Physicians in Florida aren't the first to learn that prompt-pay laws don't guarantee prompt payment. For example, an Ohio Medical Assn. study released in February reported that 42% of claims missed the state's 24-day deadline for paying claims. Yet, the survey found, no action had ever been taken against an insurer in the 12 years since a prompt-payment law was passed.

But Florida lawmakers have been more active. They established a task force last year in response to physician and provider complaints that HMOs were not being penalized enough for violating the law.

The Florida task force found that even when physicians were paid, it wasn't for the amounts they expected. This year, the state's Legislature added the dispute resolution service to the prompt-pay law.

No other states appear to be forming separate mediation programs for provider pay issues, according to Rachel Morgan, an analyst with the Health Policy Tracking Service, an arm of the National Conference of State Legislatures.

How the program works

The Florida program will call for an independent mediator to hear disputes regarding amounts paid for services.

Doctors must have at least $500 in disputed claims to enter the Florida process, formally called the Statewide Provider and Managed Care Organization Claim Dispute Resolution Program. Hospitals must have $25,000 for inpatient treatment and $10,000 for outpatient services they believe they are owed. HMOs also will be able to initiate the process after meeting the same $500 monetary threshold as physicians. In each case, the loser would foot the bill for the mediation.

The program still has to undergo review and public comment. A person or group has until the end of August to challenge the proposed regulation. A challenge would slow up implementation. If unopposed, the rule would take effect Oct. 1 and the state would begin the bidding process for private mediators to provide services to the state.

Ultimately, the process could benefit HMOs as well as physicians.

"There had been a concern by providers that HMOs not only pay late, but also underpay, while the HMOs say they were overpaying and asking for money back," said Elfie Stamm, who is leading the Florida agency's effort to get the dispute resolution program off the ground.

The Florida Assn. of HMOs would not comment on the proposed plan.

But the industry might be concerned with companies being forced to tax their systems, as they would have to research a claim each time a provider appealed to mediation, Stamm said.

That would mean that if 100 physicians filed complaints against an HMO at about the same time, the HMO would have to provide information regarding each of those complaints individually.

The mediator has 60 days to issue a recommendation from the time the complaint is filed. The agency would then have 30 days to review the mediator's recommendation before issuing an order.

Other states are watching

Morgan of the National Conference of State Legislatures said her group will be watching what happens in Florida.

"The vast majority of cases that go to the external review boards are for services that have already occurred, so basically they are claims issues," she said. "But dealing strictly with amounts of payment is unique.

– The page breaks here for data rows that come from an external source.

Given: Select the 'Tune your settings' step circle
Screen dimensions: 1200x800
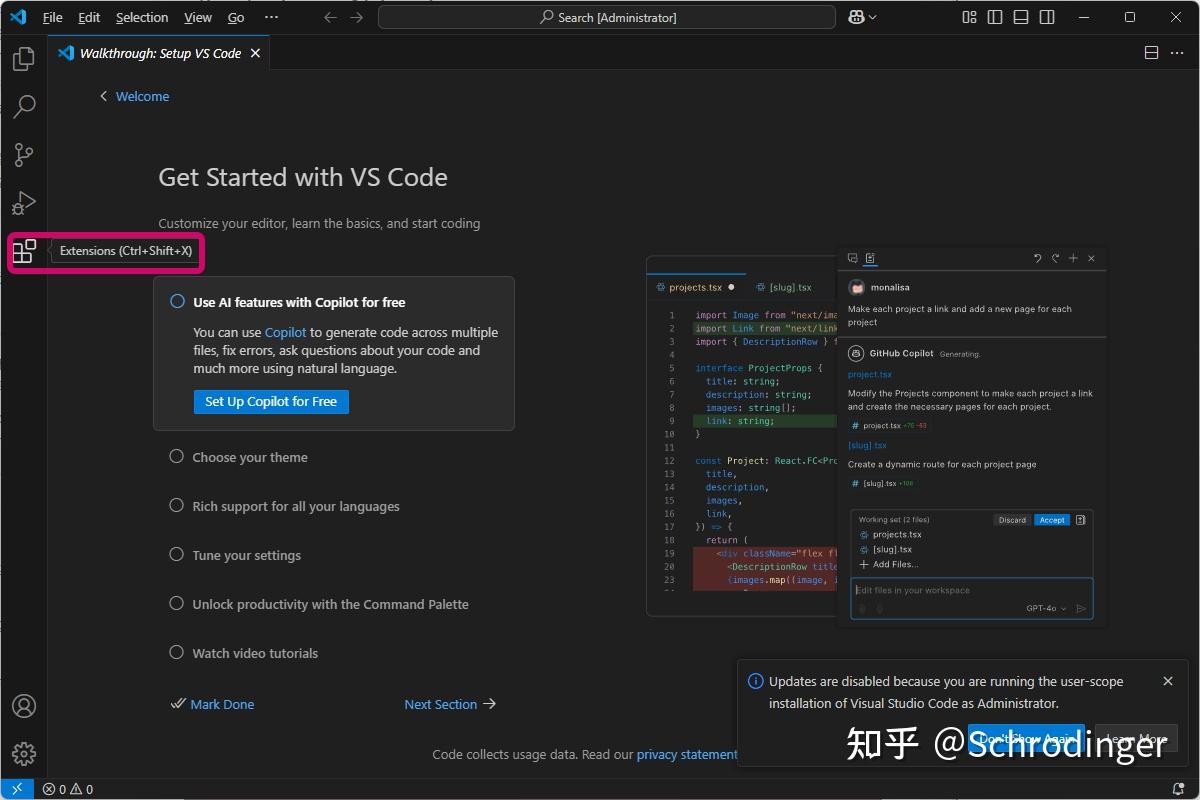Looking at the screenshot, I should (176, 555).
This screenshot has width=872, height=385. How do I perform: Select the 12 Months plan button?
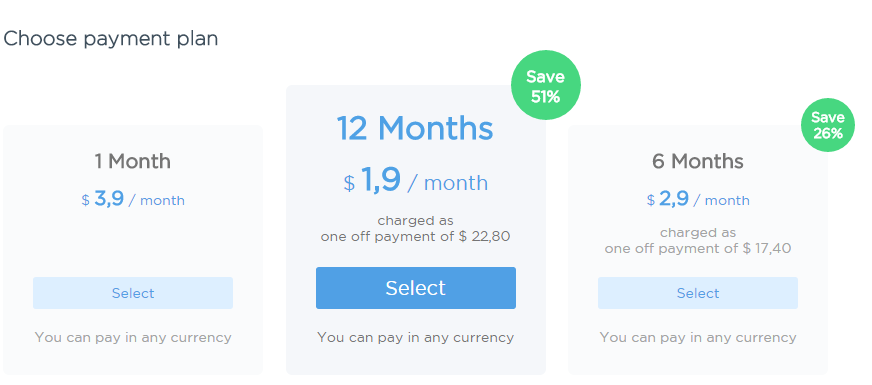point(415,288)
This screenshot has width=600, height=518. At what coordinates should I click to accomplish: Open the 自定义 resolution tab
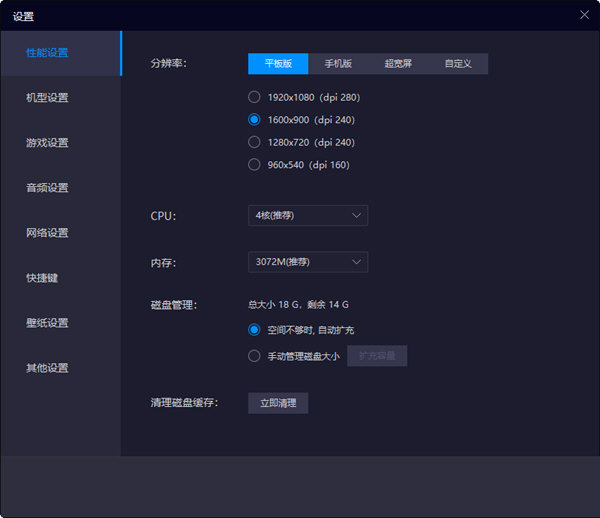tap(458, 64)
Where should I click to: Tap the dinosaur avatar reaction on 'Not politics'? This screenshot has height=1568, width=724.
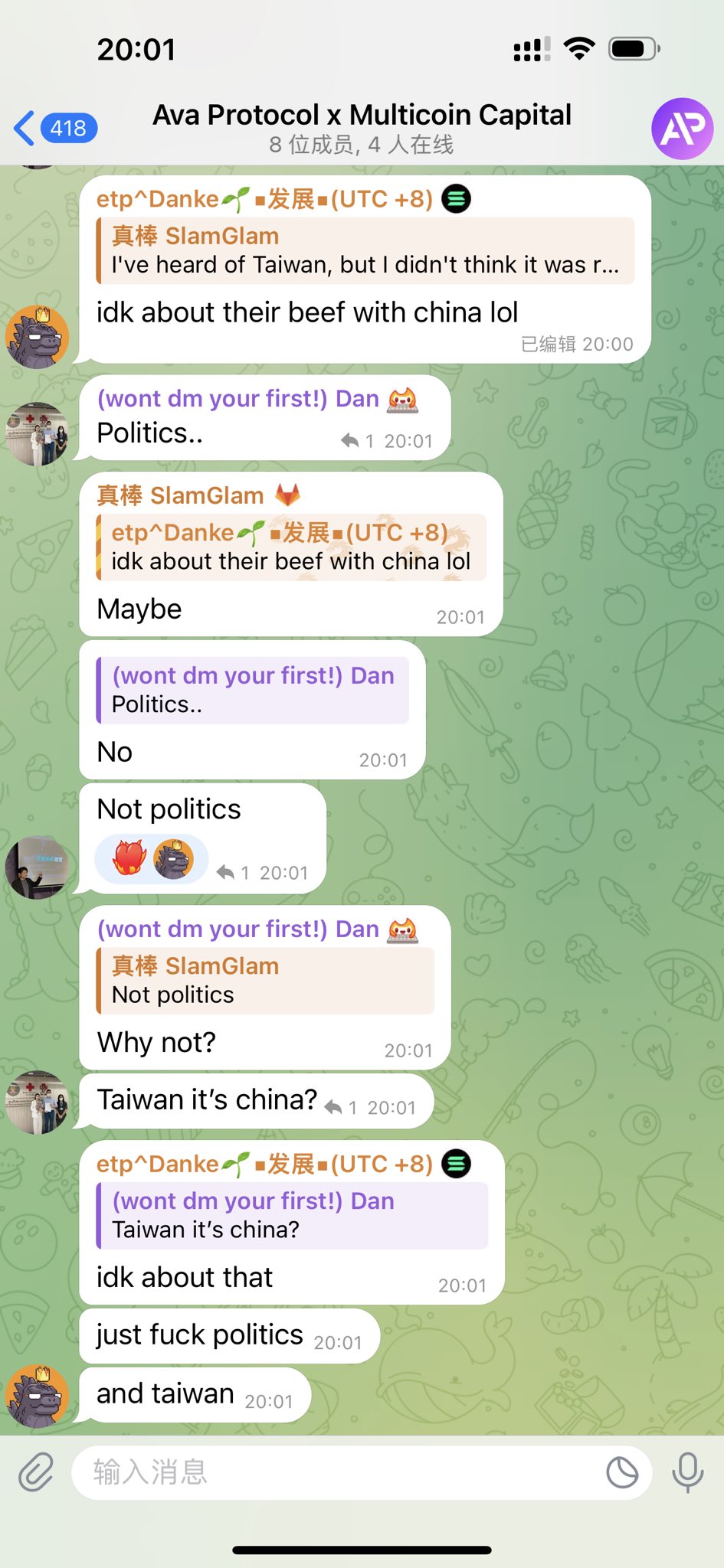point(174,858)
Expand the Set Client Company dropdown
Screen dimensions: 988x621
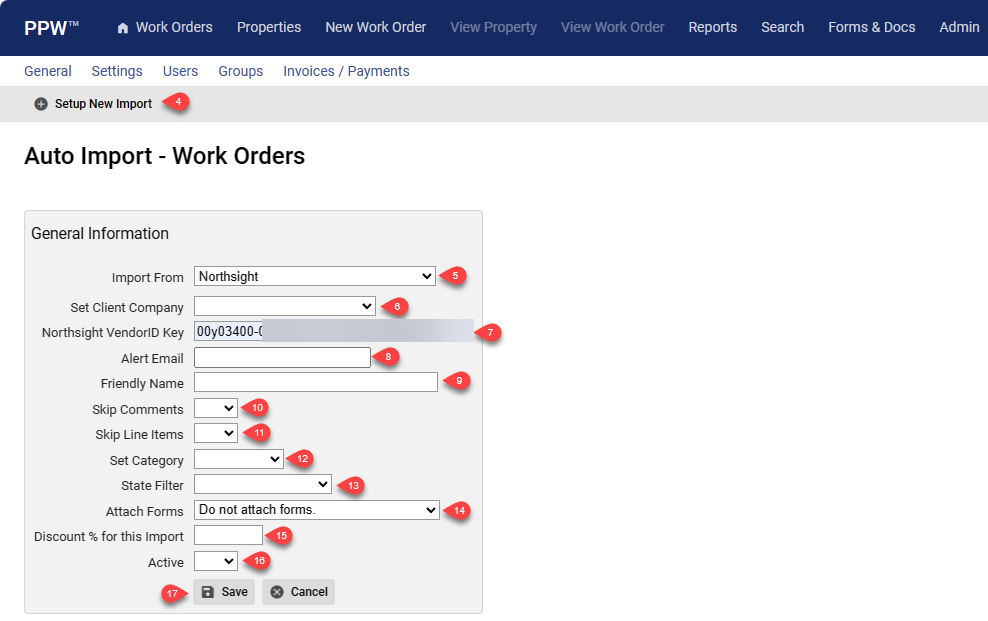click(285, 306)
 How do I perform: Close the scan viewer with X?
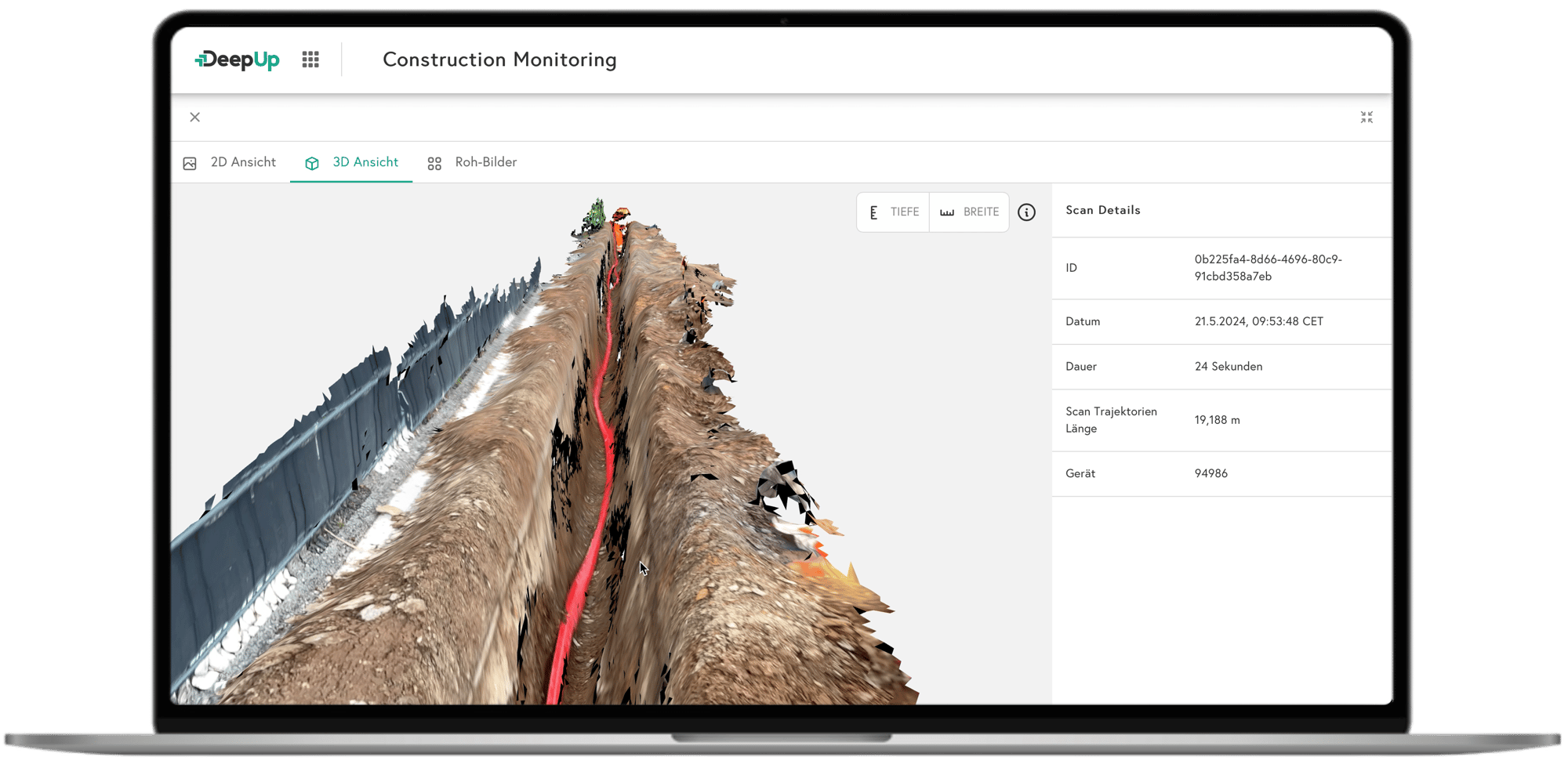tap(195, 118)
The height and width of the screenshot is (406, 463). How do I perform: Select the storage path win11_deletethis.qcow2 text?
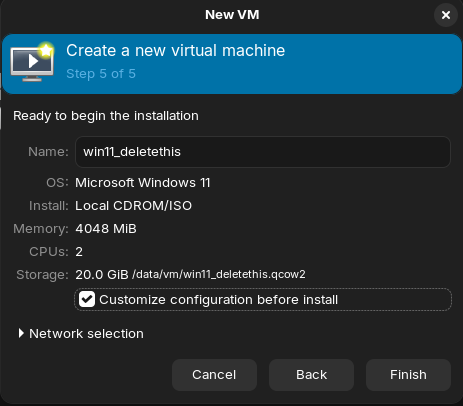point(219,274)
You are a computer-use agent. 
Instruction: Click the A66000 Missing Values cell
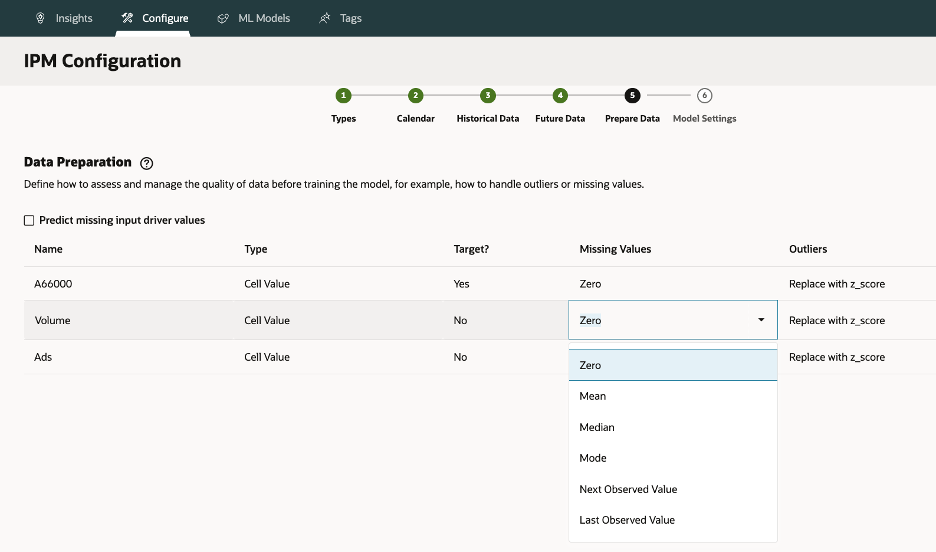pos(590,284)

Most of the time, it's going to deal more with payment period."

In many states, doctors can complain about pay to insurance regulators, which then investigate claims, she said.

"The state insurance commissioners have done a very good job, I think, for a long period of time. But it's just become such a visible issue that the various states feel they must address it very specifically in a very assertive manner."

New Jersey also is working on a review process, in which health insurers and HMOs must have internal appeal processes in place, as well as contract with outside mediators to resolve payment disputes, said Peter Hartt, a spokesman for the New Jersey Dept. of Banking and Insurance.

The New Jersey regulations are undergoing review and comment. Regulators hope to have them in place by the end of this year.

Other states have programs to resolve disputes between insurers and the people they cover.

"Just as patients have had issues with insurers and HMOs about how quickly or properly they responded to claims, health care providers have as well," Hartt said. "It seems to us that nobody is well served when these claims are not handled properly and appropriately."